Carbon nanotube displays that outperform today’s flat-panel televisions are ready to move out of the lab and into factories, say researchers at Motorola. The carbon nanotubes make possible high-definition TVs with the color, contrast, and fast response characteristic of bulky screens based on cathode-ray tubes (CRTs), but in a flat-screen format.
The new TV screens are a nano version of the field emission displays (FEDs) developed by Motorola and others during the 1990s. Although that technology produced dazzling prototype displays, it cost too much to compete with liquid crystal displays (LCDs). “It didn’t make sense to build a factory [for conventional FEDs]. The cost [of LCDs] was halving each year,” says Kenneth Dean, who leads development for carbon nanotube displays at Motorola. However, he says, carbon nanotubes have given field emission technology a second wind by yielding cheaper components that can be manufactured more easily.
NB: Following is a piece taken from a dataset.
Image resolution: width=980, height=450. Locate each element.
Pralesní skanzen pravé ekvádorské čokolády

Motorola does not intend to build its own factories to manufacture the displays, so the company is now in licensing talks with several manufacturing companies. James Jaskie, chief scientist at Motorola, says two companies in Asia are now building factories to produce carbon-nanotube-based displays that may use some aspects of the Motorola technology.
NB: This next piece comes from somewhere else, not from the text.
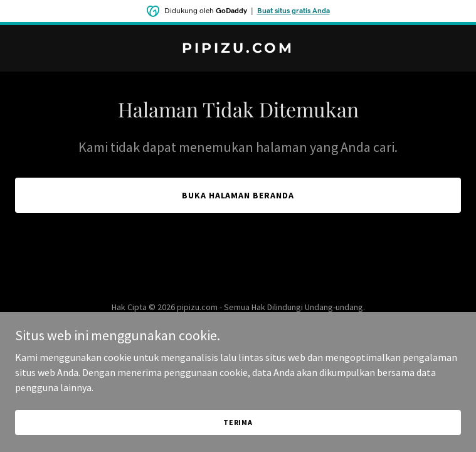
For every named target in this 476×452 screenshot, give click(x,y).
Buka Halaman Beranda (238, 195)
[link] (238, 49)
Field emission displays, like CRTs, work by directing electrons at red, green, and blue phosphors arrayed on the screen. But rather than using one electron gun positioned a foot and a half behind the screen, as in CRTs, field emission displays use millions of tiny electron emitters placed within millimeters of the screen. Early field emission displays used sharp metal points for the emitters, but these were difficult to make over large areas, and they required such high voltages that expensive electronics were needed to control where and when pixels lit up.
Carbon nanotubes, however, are so thin that they make it possible to lower the voltage and use cheaper electronics. “We’re using an electric field to pull electrons out, and the taller and sharper it is, the lower the voltage you need,” says Dean. Because the nanotubes perform so well as electron emitters, they can also be placed farther from the control electronics, which Dean says should make large displays easier to produce.
But working with nanotubes brings challenges of its own. Researchers needed a low-temperature method for making them that would not melt the glass in the display; they also had to find a way to distribute the nanotubes uniformly, since the eye can detect subtle differences in brightness between neighboring pixels. Finally, the nanotubes must be spaced at a specific distance from each other, since they work best when they are not too close to neighboring nanotubes. Dean says the Motorola solution involves materials that self-assemble to form tiny particles just three nanometers in diameter. Exposed to a hydrocarbon gas such as methane, these particles catalyze the formation of nanotubes three nanometers in diameter, much smaller than the 20-nanometer tips used before.